- **The problem**
Reproduce the data below exactly as written. Pictures do not belong in the copy.

- **Stored dataset items**
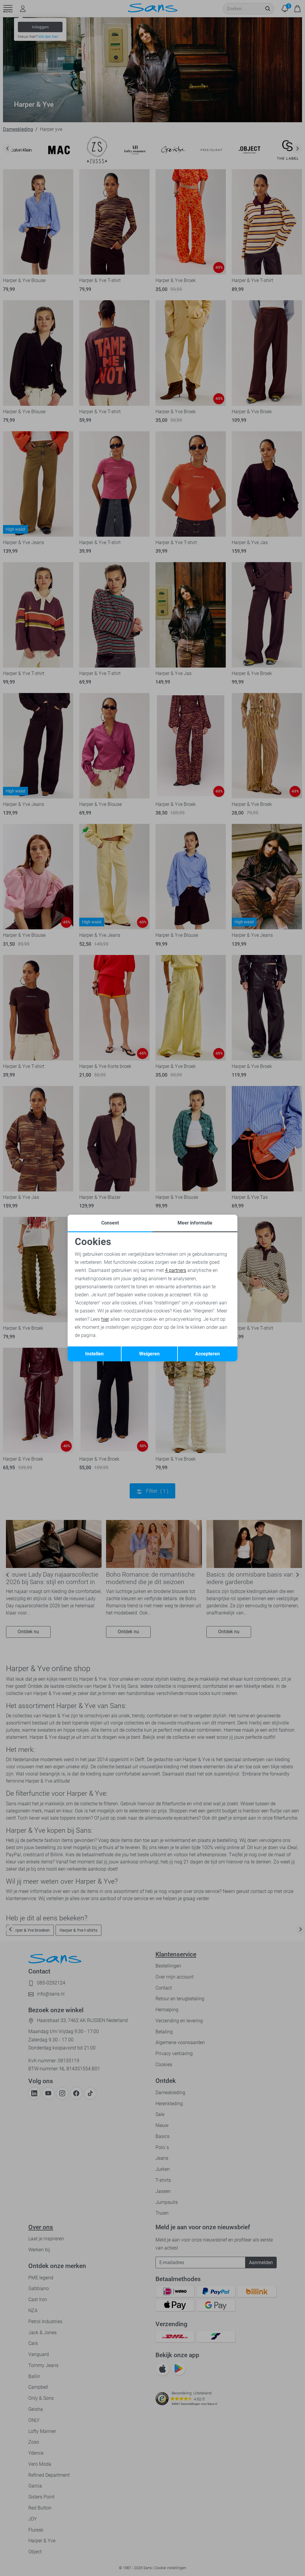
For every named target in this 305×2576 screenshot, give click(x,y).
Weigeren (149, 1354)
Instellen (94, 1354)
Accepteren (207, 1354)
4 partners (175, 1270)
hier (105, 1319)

- **Task output**
For every named target in this 305×2576 screenshot, give click(x,y).
Weigeren (149, 1354)
Instellen (94, 1354)
Accepteren (207, 1354)
4 partners (175, 1270)
hier (105, 1319)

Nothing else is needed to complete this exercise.